Questions fréquentes

Puis-je percer une trémie pour relier mon appartement au grenier ?
Non, car le grenier litigieux a été jugé partie commune par la cour d'appel. Vous devez obtenir l'autorisation de l'assemblée générale des copropriétaires, qui peut la refuser si le grenier est une partie commune.
Le grenier au-dessus de mon appartement est-il une partie commune ou privative ?
Cela dépend des titres de propriété et de la destination de l'immeuble. En l'espèce, le grenier abritant des équipements collectifs et n'étant pas inclus dans le lot selon les titres les plus anciens, il a été qualifié de partie commune.
Comment savoir si un grenier est une partie commune en copropriété ?
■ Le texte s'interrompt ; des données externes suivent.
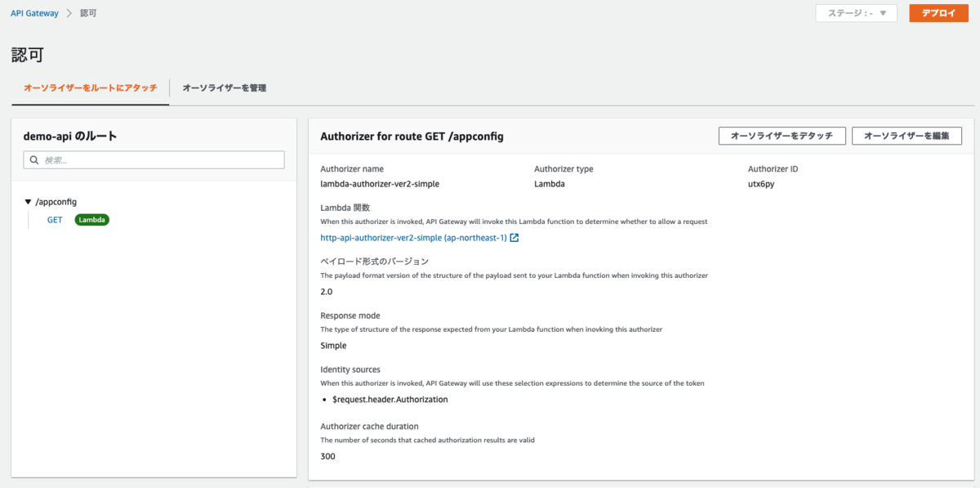Switch to the オーソライザーを管理 tab
Viewport: 980px width, 488px height.
coord(225,87)
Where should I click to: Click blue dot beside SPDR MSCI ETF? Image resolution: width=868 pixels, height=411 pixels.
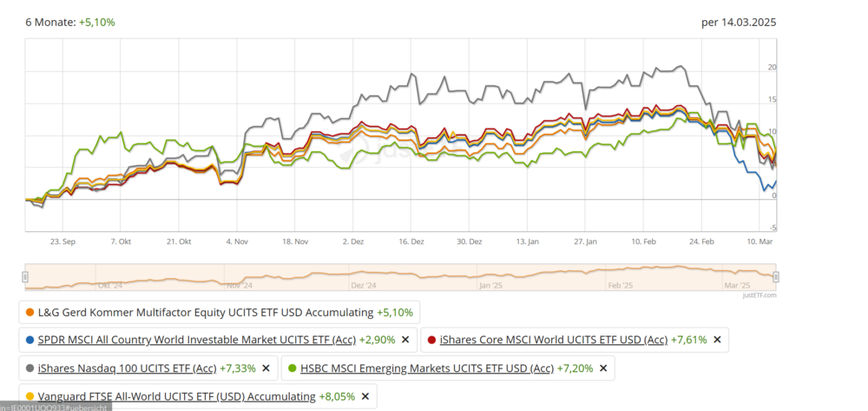pos(30,340)
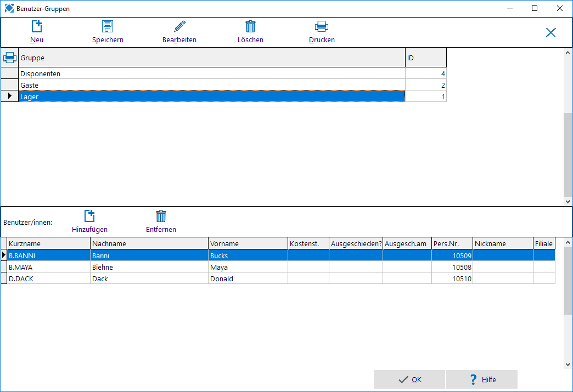
Task: Delete the group via Löschen trash icon
Action: click(x=250, y=26)
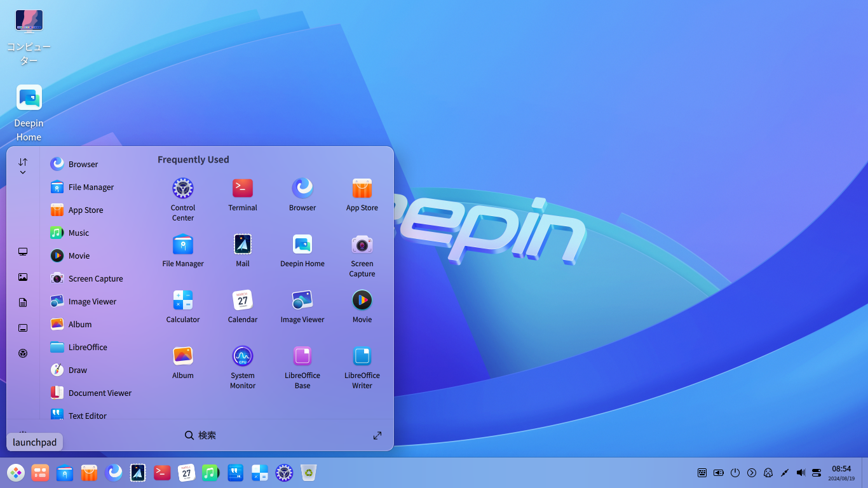Open the Trash from the dock
Image resolution: width=868 pixels, height=488 pixels.
point(308,473)
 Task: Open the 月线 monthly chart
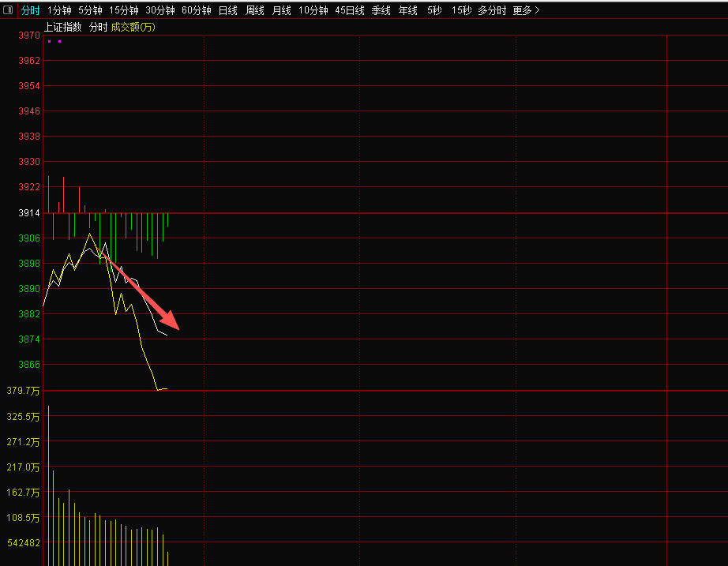[x=281, y=10]
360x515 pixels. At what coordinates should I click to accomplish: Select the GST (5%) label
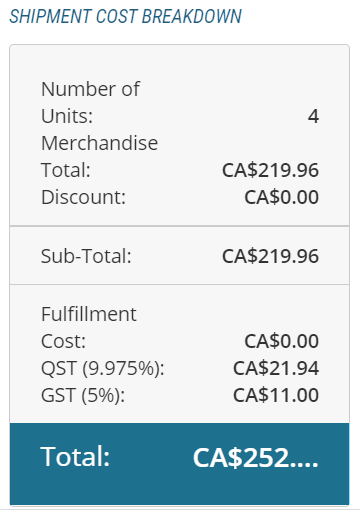[83, 396]
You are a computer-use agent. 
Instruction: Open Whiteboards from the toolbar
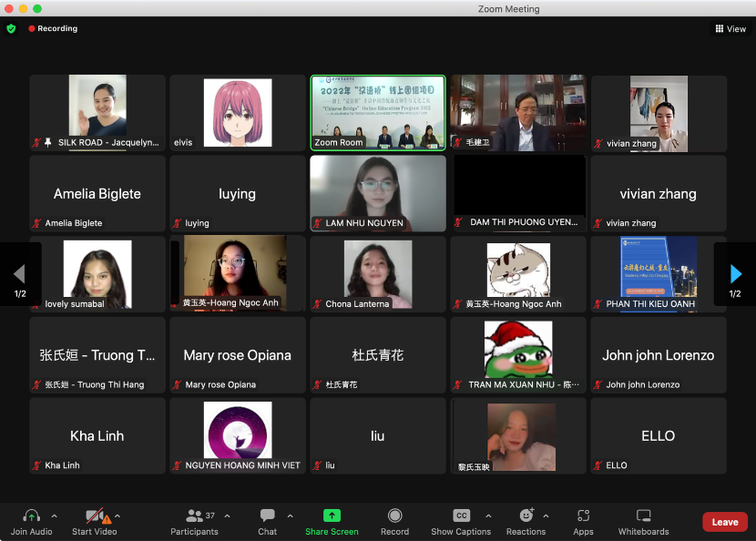tap(643, 516)
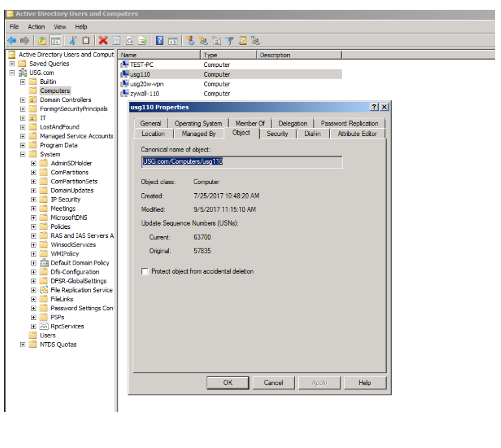Click the Refresh toolbar icon

pos(130,40)
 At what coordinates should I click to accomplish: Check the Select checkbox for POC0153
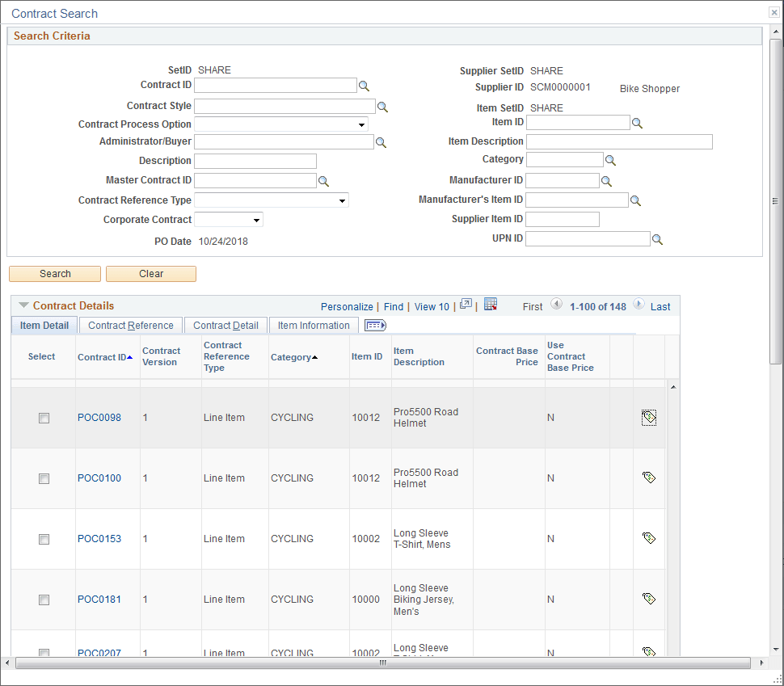(44, 539)
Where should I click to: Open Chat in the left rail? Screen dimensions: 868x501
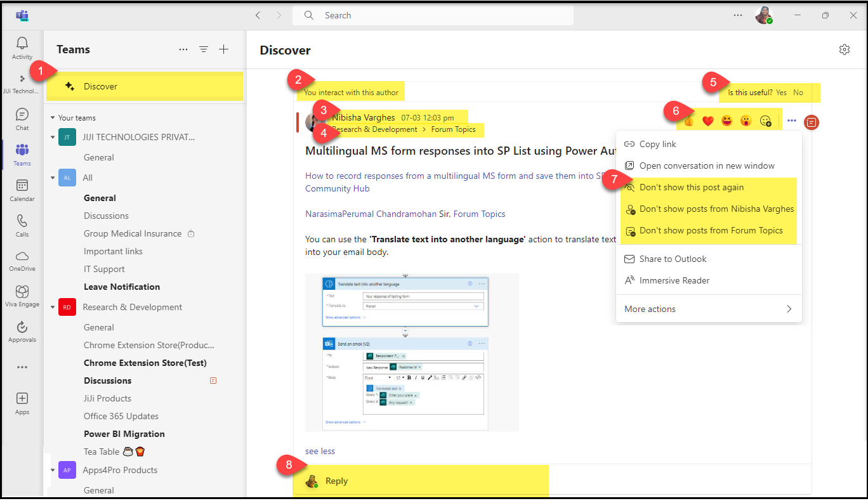(x=22, y=117)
Il faut consulter le règlement de copropriété et l'état descriptif de division. Les parties communes sont celles affectées à l'usage de tous ou nécessaires à l'équipement collectif. En cas de doute, les titres les plus anciens prévalent.
Que faire si l'assemblée générale refuse ma demande de travaux ?
Vous pouvez contester la décision en justice si elle est abusive ou contraire au règlement de copropriété. Mais si le grenier est une partie commune, le refus est légitime.
Puis-je revendiquer la propriété d'un grenier non mentionné dans mon acte de vente ?
Non, car vous ne pouvez pas acquérir plus de droits que votre vendeur. Si le grenier n'est pas mentionné dans votre titre, il est présumé partie commune, sauf preuve contraire.
Mon préjudice de jouissance peut-il être indemnisé si je ne peux pas utiliser le grenier ?
Non, car vous n'avez pas de droit de propriété sur le grenier. Le préjudice de jouissance suppose un droit privatif, ce qui n'est pas le cas ici.